--- TASKS TO CARRY OUT ---
1. According to the extruder passage, at roughly what speed is the high pressure gas blown out through the gas emitting ports 62?
2. Continue the extruder passage on making nonwoven fabric, picking up after its final sentence about the spray 14.

--- PROVIDED TEXT ---
....

Referring to FIG. 8, a thermoplastic substance is fed into an extruder 5 through its hopper 11, and melted under heat in the extruder 5. The molten substance is fed through a die 6 provided on the extruder 5, and is continuously spun through spinning holes 61 in the die 6. The die 6 is provided on both sides of its spinning holes 61 adjacent thereto with gas emitting ports 62, and gas feeding tubes 63 for supplying a gas into the gas emitting ports 62. A high pressure gas supplied through the gas feeding tubes 63 is blown out through the gas emitting ports 62 at a speed which is close to that of sound. The thermoplastic substance spun through the spinning holes 61 is divided into fine fibers by the gas discharged through the gas emitting holes 62 at such a high speed, thereby forming a stream of fibers 7 with the gas. If required, a liquid drop supplying unit 10 is provided for supplying liquid drops toward the fiber stream 7. After the fiber stream 7 is contacted with such liquid drops (though such contact is not essentially required), the fiber stream 7 is blown against a fiber impinging portion P of a collector 8. The collector 8 comprises a net or porous plate of a synthetic resin having a mesh size of 5 to 200 mesh, preferably 5 to 100 mesh and more preferably 10 to 40 mesh, and wound about a hollow cylindrical drum 81. The drum 81 has a cylindrical side wall pierced with a multiplicity of apertures 83. Each of the apertures 83 perferably has an inwardly tapered longitudinal section, and is defined by an inner portion 84 and an outer portion 85 having a greater diameter than the inner portion 84 as shown in FIGS. 9 and 10. The apertures 83 are circular in cross section. The fibers blown against the surface of the collector 8 are separated from the fiber stream 7, and form a nonwoven fabric 1. The nonwoven fabric thus formed is compressed by a presser 9 into a predetermined thickness, and wound about a winder 13 after passing around rolls 71 and 71'. The presser 9 comprises a net or porous plate of the same nature as that of which the collector 8 is made, which net or plate extends about drums 91 and 91' of the same nature with the drum 81. A fiber collecting zone 12 is defined between the collector 8 and the presser 9. A spray 14 is provided for supplying a cooling fluid to the collector 8, if required.

....

--- DATA LINES ---
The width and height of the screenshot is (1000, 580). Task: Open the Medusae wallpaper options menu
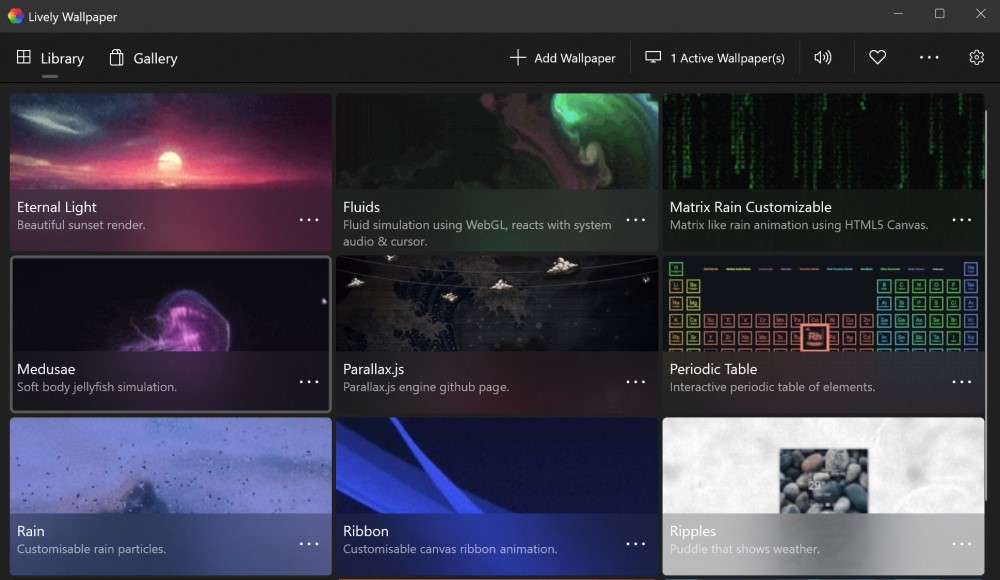point(309,382)
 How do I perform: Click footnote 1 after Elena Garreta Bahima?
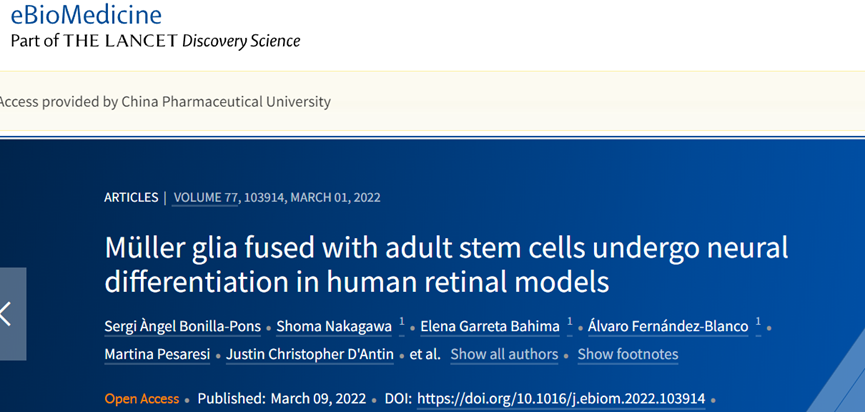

....

--- ANSWERS TO THE TASKS ---
1. At a speed close to that of sound.

2.
The nonwoven fabric of this invention can be manufactured efficiently by the method as hereinabove described. FIG. 11 schematically illustrates the process by which the fibers form a fabric. When the fiber stream 7 formed by a plurality of long fibers is blown into the fiber collecting zone 12 defined between the collector 8 and the presser 9, the individual fibers are intertwined and stacked together to form a nonwoven fabric 1.
The longitudinal sectional plane of the nonwoven fabric 1 as shown at A in FIG. 1 may have various patterns as shown in FIGS. 3 to 7, which depend on the angle at which the fiber stream 7 is blown, and/or the relative position of the collector 8 and the presser 9. More specifically, if the fiber stream 7 is blown at a small angle, or if the collector 8 and the presser 9 are spaced a greater distance apart from each other, the thin layers 4, 4', 4" have a tendency to lie generally straightly as shown in FIG. 4. If, on the contrary, the fiber stream 7 is blown at a large angle, or the collector 8 and the presser 9 are brought closer to each other, the thin layers 4, 4', 4" each have an acutely bent shape as shown in FIG. 6.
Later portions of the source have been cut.